Je repère une ruelle sur ma gauche. Je jette un regard derrière moi : ils m'ont presque rattrapée, dans un instant ils seront sur moi. Je fonce dans la ruelle, elle est sombre et sale tant mieux : c'est le genre de lieu où je me sens le plus à l'aise. Un clochard habillé de haillons s'agrippe à mes pieds. Je le repousse violemment en lui donnant un coup de pied dans la mâchoire. S'il y a une chose que la vie des rues m'a appris c'est de ne jamais me laisser amadouer. Qui que soit la personne en face de moi, je ne connais plus la pitié.

Je m'enfonce dans la petite rue jusqu'à en arriver au bout, un mur de pierres m'y attend.
- Merde ! Un cul de sac ! M'écriais-je la panique perceptible dans ma voix.
- Alors on est coincé ? Questionne une voix moqueuse derrière moi. On ne peut plus fuir ?
Je me retourne d'un bond. Le gang que j'ai arnaqué est réuni autour de moi, je ne vois aucune issue. Ça y est, je suis prise au piège. Cela devait bien arriver un jour, j'y avais échappé tellement de fois..
- Si tu crois qu'on va t'faire des fleurs juste parce que t'es une fille tu rêves, ce n'est pas dans nos habitudes de laisser filer les voleurs, dit un homme très baraqué et aux multiples cicatrices qui paraît être le chef, en sortant un couteau.
- Je l'sais bien, répondis-je tout en cherchant un moyen de me sortir de ce pétrin. Et moi ce n'est pas dans mes habitudes de me laisser tuer par un vulgaire gang de bas-étage comme le vôtre. Vous vous la jouez par ce que vous êtes nombreux, mais à un contre un aucun d'entre vous n'aurait sa chance contre moi.
Je les sens rugir de colère autour de moi, on dirait que ma provocation a marché, ils sont vraiment débiles.
- Je voulais te tuer lentement pour te faire souffrir mais j'ai changé d'avis tu as de la chance.

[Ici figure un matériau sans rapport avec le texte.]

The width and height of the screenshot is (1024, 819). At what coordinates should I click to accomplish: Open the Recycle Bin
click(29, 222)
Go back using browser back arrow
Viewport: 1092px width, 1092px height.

Je suis tellement en colère contre toi que je veux te voir morte dès maintenant ! S'écrit le chef de la bande, les autres l'acclament bruyamment.
Je souris d'un air narquois.
- Essais donc un peu pour voir. Dis je en sortant mon couteau de ma ceinture.
- Allez-y je ne pourrais pas supporter son visage une seconde de plus, s'époumone le patron.
À ces mots, trois de ses hommes s'élancent sur moi. J'évite les deux premiers en sautant en l'air et donne un coup de pied dans le ventre du troisième avant de lui enfoncer ma lame dans le cœur.
Je n'ai pas le temps de souffler que déjà deux autres sont sur moi. L'un tente de planter son couteau dans ma gorge, je le pare du mien mais je me prends la lame d'un autre adversaire dans le bras.

J'ai beau me démener comme un diable et donner des coups à tout ce qui bouge, je me retrouve vite en position de faiblesse, entourée de tous les côtés, plusieurs blessures de couteau sur le bras, l'épaule et le bassin. Il faut me rendre à l'évidence: ils sont beaucoup trop nombreux.

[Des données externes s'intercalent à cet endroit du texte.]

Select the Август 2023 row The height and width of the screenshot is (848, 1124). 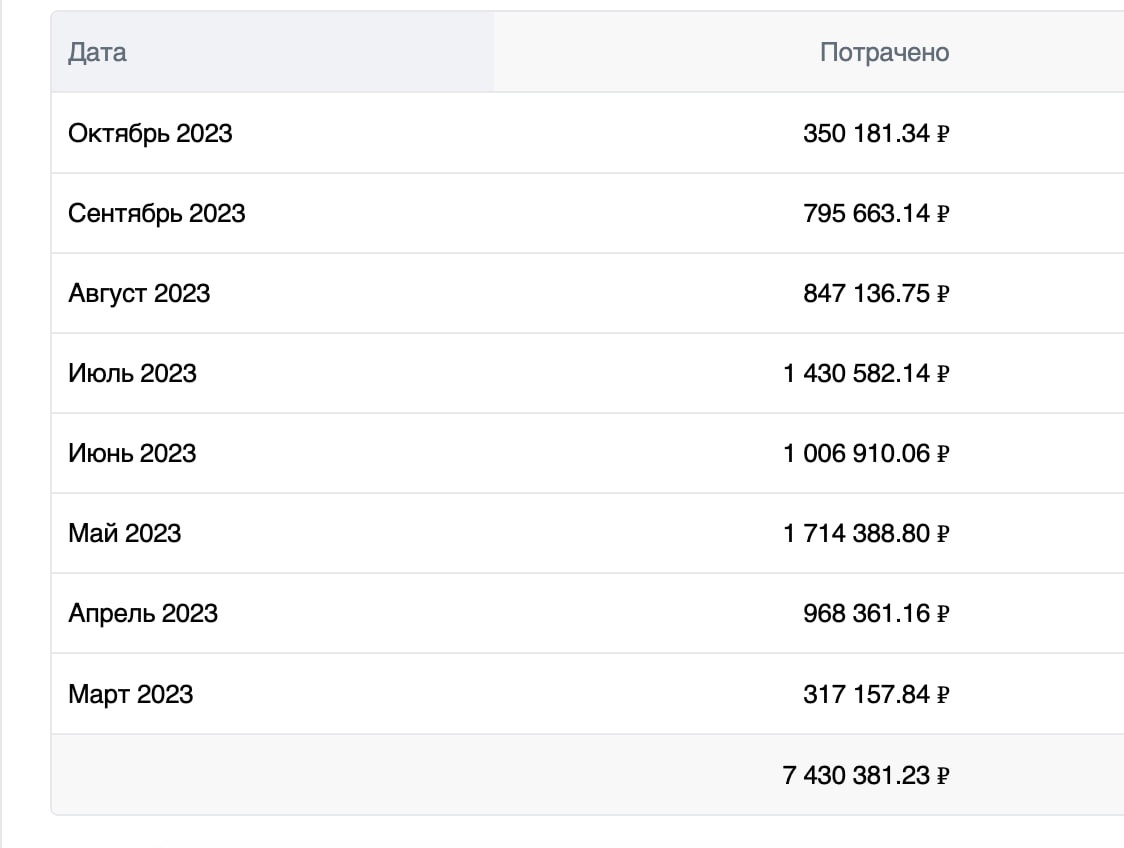click(x=588, y=293)
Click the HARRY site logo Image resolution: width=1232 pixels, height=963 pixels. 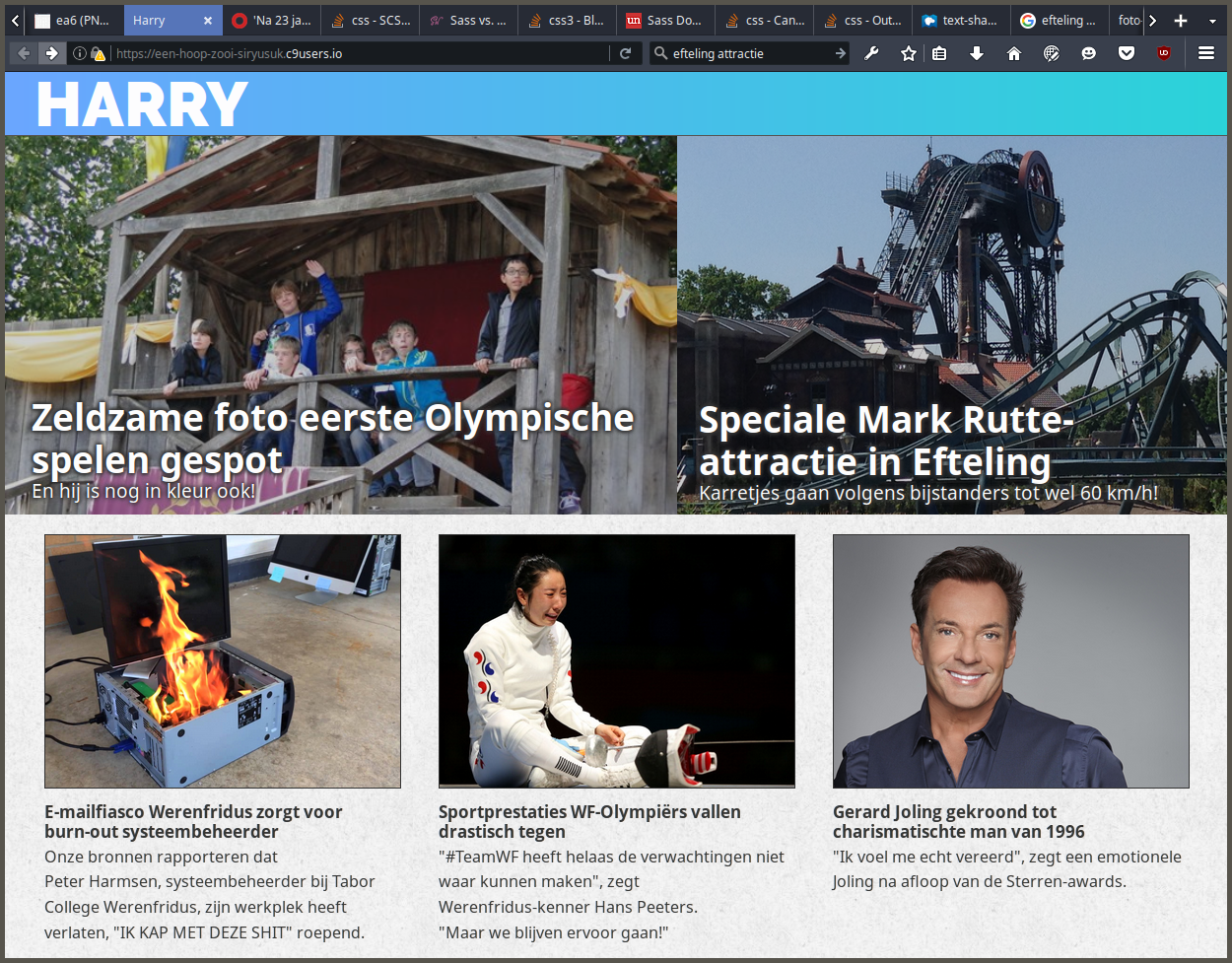pyautogui.click(x=142, y=104)
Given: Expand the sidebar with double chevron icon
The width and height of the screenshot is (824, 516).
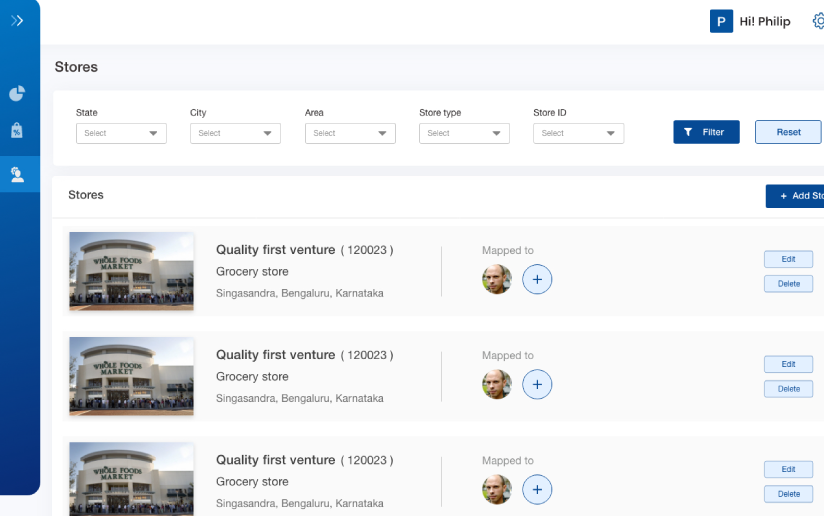Looking at the screenshot, I should point(17,20).
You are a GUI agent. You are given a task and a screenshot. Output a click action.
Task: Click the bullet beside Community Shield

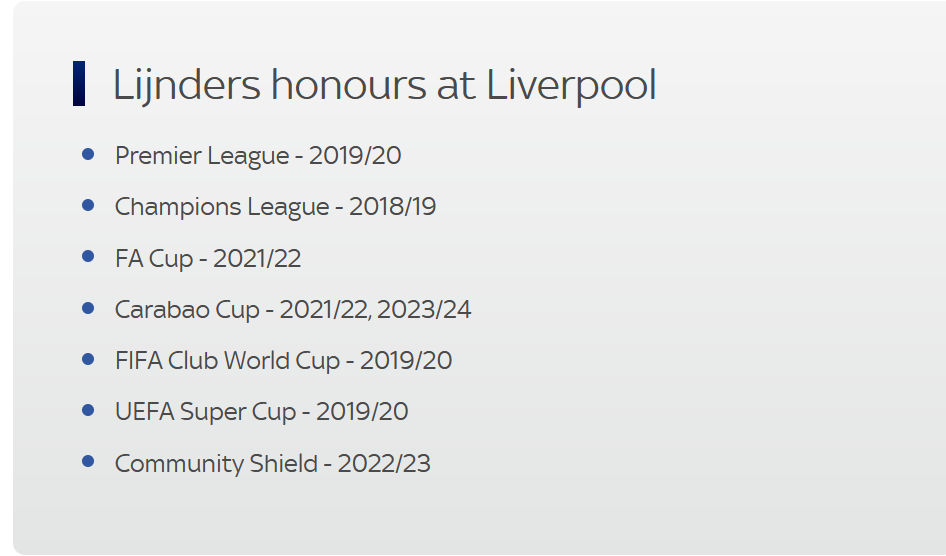tap(88, 461)
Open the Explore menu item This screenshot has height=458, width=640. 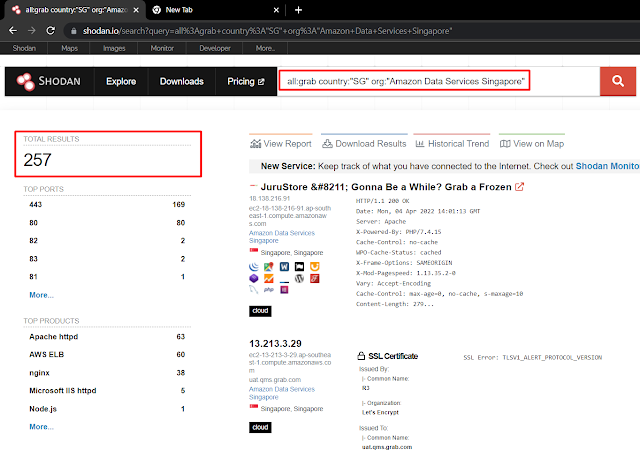(x=121, y=81)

Ils me rouent de coups et je me recroqueville sur le sol sale et humide.
Il est clair que je vais bientôt mourir, je m'y attendais depuis longtemps, c'est courant dans le métier et je pensais m'y être faite mais maintenant qu'on y est, que le moment fatidique est venu je vois bien la vérité.
Je ne veux pas mourir. Même si ce monde et ses habitants m'ont rejeté, je ne veux pas mourir. C'est pour ces petits moments de bonheur que je me souviens avoir vécu que... que je veux vivre !

Il me semble avoir crié cette phrase, je n'en suis pas sûre, je ne sens plus rien. Mon corps a tellement mal qu'il ne sent plus la douleur.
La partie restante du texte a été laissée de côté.